Neighbourhood Watch street signs and window stickers are not just a public sign of membership but are also crime prevention tools: Home Office research has shown that 30% of burglars they asked regarded households covered by Neighbourhood Watch as ‘high risk’ to them during their mental selection process for target houses.

Neighbourhood Watch has a very strong brand with only 1% of the public never having heard of Neighbourhood Watch and over three-quarters of the public said they would join if they knew how or were asked.

Through Neighbourhood Watch, volunteer coordinators contribute £1billion worth of their time each year to preventing crime .

However, we know that membership varies between different demographic groups. Membership is highest in affluent areas, with an average of 25% of adults being members compared to only 6% in more deprived areas.

We also know that people deliberately stall leaving their homes or hide in their cars to avoid seeing a neighbour. People are not as eager to be neighbourly as they once were. However, the majority of people (65%) still believe that their neighbourhoods would be stronger if people were encouraged to get to know each other.

Austerity has also had a major impact on policing and on our interaction with partners, especially the police, and resources have considerably diminished. Various external factors have impacted on the movement as a whole.

The Local Picture

[Force area] has a population of [population figure] . Currently, as of [date] [force area] Neighbourhood Watch Association covers [number of schemes] schemes which equates to [number of households] households or [percentage] of the population.

The Constituted Association has been established since [date] and has an executive committee which looks after the day to day business of the association.

Vision, Mission and Values & Overarching Themes

The association’s vision, mission and values and overarching themes for [force area] are in line with the Neighbourhood and Home Watch Network five year strategic plan (2015-20). However, the context behind the themes are reflective of the locality.

Our Vision: [is of a caring, cohesive, resilient society that is founded upon trust and respect, where the prevention of crime and anti-social behaviour is understood and embedded within communities].

Our Mission: [is to enable communities to work together on their own or with other agencies to identify and to help provide a protective safety net for those members who are vulnerable and at risk of harm].

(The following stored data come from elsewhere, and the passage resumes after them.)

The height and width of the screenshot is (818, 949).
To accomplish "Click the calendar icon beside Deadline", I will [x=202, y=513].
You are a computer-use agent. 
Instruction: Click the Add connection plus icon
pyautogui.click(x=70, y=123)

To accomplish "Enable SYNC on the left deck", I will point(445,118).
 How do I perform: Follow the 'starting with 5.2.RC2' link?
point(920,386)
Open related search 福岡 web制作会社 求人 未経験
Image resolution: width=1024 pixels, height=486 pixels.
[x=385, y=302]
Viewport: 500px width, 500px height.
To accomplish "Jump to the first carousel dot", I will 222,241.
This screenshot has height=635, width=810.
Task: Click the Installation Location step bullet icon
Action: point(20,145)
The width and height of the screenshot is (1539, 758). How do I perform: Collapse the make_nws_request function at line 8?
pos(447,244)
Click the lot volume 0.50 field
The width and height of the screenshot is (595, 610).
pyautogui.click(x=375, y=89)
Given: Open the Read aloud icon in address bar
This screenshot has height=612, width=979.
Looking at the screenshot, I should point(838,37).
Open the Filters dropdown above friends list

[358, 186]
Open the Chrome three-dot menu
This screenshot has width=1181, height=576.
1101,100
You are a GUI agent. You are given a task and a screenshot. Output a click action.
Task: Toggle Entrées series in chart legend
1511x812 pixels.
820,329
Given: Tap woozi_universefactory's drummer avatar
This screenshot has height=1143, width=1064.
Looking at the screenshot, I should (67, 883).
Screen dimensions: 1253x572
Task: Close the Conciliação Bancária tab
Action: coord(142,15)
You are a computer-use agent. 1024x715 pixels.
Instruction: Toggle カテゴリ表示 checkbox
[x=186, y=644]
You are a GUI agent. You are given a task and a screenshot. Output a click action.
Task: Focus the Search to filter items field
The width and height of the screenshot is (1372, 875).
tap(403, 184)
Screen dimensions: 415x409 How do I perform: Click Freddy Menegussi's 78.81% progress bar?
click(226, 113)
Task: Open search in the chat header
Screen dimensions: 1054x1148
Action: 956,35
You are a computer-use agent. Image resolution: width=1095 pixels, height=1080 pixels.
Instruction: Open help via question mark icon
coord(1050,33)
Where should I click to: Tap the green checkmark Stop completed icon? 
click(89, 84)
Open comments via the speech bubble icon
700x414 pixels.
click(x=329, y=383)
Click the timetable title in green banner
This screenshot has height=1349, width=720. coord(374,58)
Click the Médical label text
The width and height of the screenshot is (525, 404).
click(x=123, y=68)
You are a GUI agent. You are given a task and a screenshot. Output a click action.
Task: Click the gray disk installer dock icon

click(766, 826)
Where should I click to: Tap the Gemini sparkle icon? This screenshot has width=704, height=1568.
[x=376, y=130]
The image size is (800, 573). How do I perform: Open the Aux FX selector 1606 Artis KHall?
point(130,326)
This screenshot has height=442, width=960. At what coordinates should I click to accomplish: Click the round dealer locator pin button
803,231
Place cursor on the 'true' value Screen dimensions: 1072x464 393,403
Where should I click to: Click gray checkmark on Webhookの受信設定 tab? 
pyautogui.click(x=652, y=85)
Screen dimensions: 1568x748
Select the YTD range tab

Our Values: [to be credible, accountable, transparent, caring, realistic, inclusive, sustainable and independent].

Prevent Crime

Over the next five years, we will continue to focus on the prevention of crime and anti-social behaviour to seek effective and sustainable solutions aimed at managing and reducing the risk of becoming a victim, through active community involvement with national regional and local partnerships.

Desired Outcomes:

  • To have reduced the opportunity for crimes to occur.
  • To have encouraged the prompt reporting of crimes, suspicious acts and serious concerns. For those to be recorded and accordingly acted upon by law enforcement agencies.
  • To have increased the ability for individuals and communities to be able to identify threats as well as protect themselves and others.
  • By 2020 we will have:

  • Encouraged and supported a [force area] approach to crime prevention.
  • Encouraged effective collaboration between force level partners, stakeholders and policy decision makers.
  • Encouraged our membership and the public to promptly and confidently identify and report crimes, suspicious acts and other relevant information.
  • Undertaken an effectiveness mechanism to measure impact and effectiveness across [force area], in line with national guidelines.
  • Identified pathways to help enable communities in high crime rate areas to protect themselves from becoming a victim of crime or anti-social behaviour.
  • Stronger and Safer Communities

    By providing our membership with a voice and mobilising citizens to participate in local action, communities will be empowered to take on an active role in building stronger, better connected and safer communities.

    Desired Outcomes:

  • To enable communities to have an increased sense of purpose and ownership. For this to be supported and valued by law enforcement agencies, community safety partners and other relevant agencies.
  • For communities to feel able to anticipate and identify threats, take relevant action and address their issues and concerns in partnership with other agencies.
  • To generate improved trust and legitimacy between the community, police, and other authorities.
  • For communities to have a sense of collective responsibilities and efficacy.
  • To help communities be safer and more resilient.
  • By 2020 we will have:

  • Developed further strategic links and gained recognition and support for our contribution to building strong, safer, resilient communities.
  • Delivered actions to identify the needs of and provide tailored support for vulnerable and hard to reach communities and individuals, including repeat victims.
  • Worked with partners to maximise collective efficacy, effectiveness and use of resources so that everyone benefits from stronger and safer communities at optimum cost.
  • Ensured that communities have sound information and background knowledge on how to participate within local community resilience forums and other community safety initiatives.
  • Ensured that communities have understood the benefits of membership and had easy access to joining.
  • Effective Use of Resources

    It is essential that we continually review our use of resources to ensure we remain efficient, credible, valued and influential in all aspects of our work.

    Desired Outcomes:

  • To use the enormous volunteer resource capability in [force area] to strengthen and assist the police and other partners and agencies to prevent and reduce crime.
  • To achieve greater community participation and resilience to help generate safer and more cohesive communities.
  • Strengthen and support community activists across the movement to undertake the objectives of the association more effectively.
  • For volunteers to feel valued and enabled to participate at whatever level they choose to engage, supported by a national volunteers’ framework.
  • To raise the awareness within the public sector so that it is valued as an innovative, dynamic and integral part of civil society.
  • To support and engage with national sponsors to ensure that the movement as a whole has the resources to undertake its core business.
  • To understand our membership base and expand it where it is needed the most.
  • By 2020 we will have:

  • Strengthened our leadership, resources and infrastructure to ensure the association is equipped to respond to local and force level needs.
  • Reviewed and developed our infrastructure and existing membership, providing clearly defined roles and responsibilities to improve transparency, delivery and accountability at every level across the association.
  • Built and enhanced our capacity and sustainability including appropriate and sustainable financial support.
  • Ensured that we have the knowledge and skills to source adequate resources at all levels by the most appropriate means.
  • Analysed and evaluated ‘what works’ in line with the national evaluation toolkit.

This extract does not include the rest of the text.